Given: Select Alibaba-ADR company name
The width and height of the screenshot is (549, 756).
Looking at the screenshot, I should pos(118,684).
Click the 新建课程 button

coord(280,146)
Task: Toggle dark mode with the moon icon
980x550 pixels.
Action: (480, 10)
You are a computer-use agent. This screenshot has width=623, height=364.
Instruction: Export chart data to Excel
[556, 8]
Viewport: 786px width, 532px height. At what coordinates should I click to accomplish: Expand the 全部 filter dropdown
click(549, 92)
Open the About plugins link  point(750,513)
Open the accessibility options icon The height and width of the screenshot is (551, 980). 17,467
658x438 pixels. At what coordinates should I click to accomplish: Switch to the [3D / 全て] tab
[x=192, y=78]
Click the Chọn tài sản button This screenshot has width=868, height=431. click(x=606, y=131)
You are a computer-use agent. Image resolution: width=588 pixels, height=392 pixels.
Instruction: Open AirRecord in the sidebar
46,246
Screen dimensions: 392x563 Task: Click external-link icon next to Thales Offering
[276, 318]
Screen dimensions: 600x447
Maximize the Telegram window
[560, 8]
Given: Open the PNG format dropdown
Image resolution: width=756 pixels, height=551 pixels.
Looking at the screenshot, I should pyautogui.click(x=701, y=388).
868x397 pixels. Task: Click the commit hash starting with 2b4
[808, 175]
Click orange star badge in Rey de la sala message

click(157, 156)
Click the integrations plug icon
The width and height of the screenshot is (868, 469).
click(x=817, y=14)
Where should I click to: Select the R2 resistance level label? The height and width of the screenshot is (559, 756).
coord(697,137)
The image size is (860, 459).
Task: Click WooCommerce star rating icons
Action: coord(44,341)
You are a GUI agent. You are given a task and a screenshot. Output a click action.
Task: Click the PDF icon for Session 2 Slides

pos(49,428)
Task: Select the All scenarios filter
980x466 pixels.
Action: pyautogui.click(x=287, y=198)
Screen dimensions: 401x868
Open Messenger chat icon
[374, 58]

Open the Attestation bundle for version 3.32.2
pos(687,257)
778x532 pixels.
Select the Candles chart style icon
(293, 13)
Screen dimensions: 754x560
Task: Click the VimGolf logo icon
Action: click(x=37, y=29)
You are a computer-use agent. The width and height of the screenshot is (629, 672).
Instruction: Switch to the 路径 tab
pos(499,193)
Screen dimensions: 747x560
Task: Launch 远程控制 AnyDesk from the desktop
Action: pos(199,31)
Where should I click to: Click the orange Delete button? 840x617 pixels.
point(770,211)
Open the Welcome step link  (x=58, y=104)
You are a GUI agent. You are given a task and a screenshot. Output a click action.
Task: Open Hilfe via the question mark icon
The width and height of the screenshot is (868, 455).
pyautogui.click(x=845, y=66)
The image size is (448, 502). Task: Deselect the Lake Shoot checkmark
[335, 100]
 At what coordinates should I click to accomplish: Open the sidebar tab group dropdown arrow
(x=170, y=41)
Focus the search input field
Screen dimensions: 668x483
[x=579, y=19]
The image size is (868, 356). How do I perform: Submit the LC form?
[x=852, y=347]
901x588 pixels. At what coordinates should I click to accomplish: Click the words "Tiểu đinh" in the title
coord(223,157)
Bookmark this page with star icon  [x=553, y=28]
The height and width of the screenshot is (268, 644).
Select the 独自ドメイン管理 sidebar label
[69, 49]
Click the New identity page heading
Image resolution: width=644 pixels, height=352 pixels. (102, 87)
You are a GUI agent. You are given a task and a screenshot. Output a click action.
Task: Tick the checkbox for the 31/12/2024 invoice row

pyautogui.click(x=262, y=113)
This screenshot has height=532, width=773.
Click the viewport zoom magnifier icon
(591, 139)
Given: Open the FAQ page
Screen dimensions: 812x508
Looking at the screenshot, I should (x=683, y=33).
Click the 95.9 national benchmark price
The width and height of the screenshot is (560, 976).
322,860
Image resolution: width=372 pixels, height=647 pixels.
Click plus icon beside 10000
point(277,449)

## Work to complete
Output each line of the material above. Nothing should differ from the original.

## Task result
Given: Select Alibaba-ADR company name
The width and height of the screenshot is (549, 756).
Looking at the screenshot, I should pos(118,684).
Click the 新建课程 button

coord(280,146)
Task: Toggle dark mode with the moon icon
980x550 pixels.
Action: (480, 10)
You are a computer-use agent. This screenshot has width=623, height=364.
Instruction: Export chart data to Excel
[556, 8]
Viewport: 786px width, 532px height. At what coordinates should I click to accomplish: Expand the 全部 filter dropdown
click(549, 92)
Open the About plugins link  point(750,513)
Open the accessibility options icon The height and width of the screenshot is (551, 980). 17,467
658x438 pixels. At what coordinates should I click to accomplish: Switch to the [3D / 全て] tab
[x=192, y=78]
Click the Chọn tài sản button This screenshot has width=868, height=431. click(x=606, y=131)
You are a computer-use agent. Image resolution: width=588 pixels, height=392 pixels.
Instruction: Open AirRecord in the sidebar
46,246
Screen dimensions: 392x563 Task: Click external-link icon next to Thales Offering
[276, 318]
Screen dimensions: 600x447
Maximize the Telegram window
[560, 8]
Given: Open the PNG format dropdown
Image resolution: width=756 pixels, height=551 pixels.
Looking at the screenshot, I should pyautogui.click(x=701, y=388).
868x397 pixels. Task: Click the commit hash starting with 2b4
[808, 175]
Click orange star badge in Rey de la sala message

click(157, 156)
Click the integrations plug icon
The width and height of the screenshot is (868, 469).
click(x=817, y=14)
Where should I click to: Select the R2 resistance level label? The height and width of the screenshot is (559, 756).
coord(697,137)
The image size is (860, 459).
Task: Click WooCommerce star rating icons
Action: coord(44,341)
You are a GUI agent. You are given a task and a screenshot. Output a click action.
Task: Click the PDF icon for Session 2 Slides

pos(49,428)
Task: Select the All scenarios filter
980x466 pixels.
Action: pyautogui.click(x=287, y=198)
Screen dimensions: 401x868
Open Messenger chat icon
[374, 58]

Open the Attestation bundle for version 3.32.2
pos(687,257)
778x532 pixels.
Select the Candles chart style icon
(293, 13)
Screen dimensions: 754x560
Task: Click the VimGolf logo icon
Action: click(x=37, y=29)
You are a computer-use agent. The width and height of the screenshot is (629, 672).
Instruction: Switch to the 路径 tab
pos(499,193)
Screen dimensions: 747x560
Task: Launch 远程控制 AnyDesk from the desktop
Action: pos(199,31)
Where should I click to: Click the orange Delete button? 840x617 pixels.
point(770,211)
Open the Welcome step link  (x=58, y=104)
You are a GUI agent. You are given a task and a screenshot. Output a click action.
Task: Open Hilfe via the question mark icon
The width and height of the screenshot is (868, 455).
pyautogui.click(x=845, y=66)
The image size is (448, 502). Task: Deselect the Lake Shoot checkmark
[335, 100]
 At what coordinates should I click to accomplish: Open the sidebar tab group dropdown arrow
(x=170, y=41)
Focus the search input field
Screen dimensions: 668x483
[x=579, y=19]
The image size is (868, 356). How do I perform: Submit the LC form?
[x=852, y=347]
901x588 pixels. At what coordinates should I click to accomplish: Click the words "Tiểu đinh" in the title
coord(223,157)
Bookmark this page with star icon  [x=553, y=28]
The height and width of the screenshot is (268, 644).
Select the 独自ドメイン管理 sidebar label
[69, 49]
Click the New identity page heading
Image resolution: width=644 pixels, height=352 pixels. (102, 87)
You are a GUI agent. You are given a task and a screenshot. Output a click action.
Task: Tick the checkbox for the 31/12/2024 invoice row

pyautogui.click(x=262, y=113)
This screenshot has height=532, width=773.
Click the viewport zoom magnifier icon
(591, 139)
Given: Open the FAQ page
Screen dimensions: 812x508
Looking at the screenshot, I should (x=683, y=33).
Click the 95.9 national benchmark price
The width and height of the screenshot is (560, 976).
322,860
Image resolution: width=372 pixels, height=647 pixels.
Click plus icon beside 10000
point(277,449)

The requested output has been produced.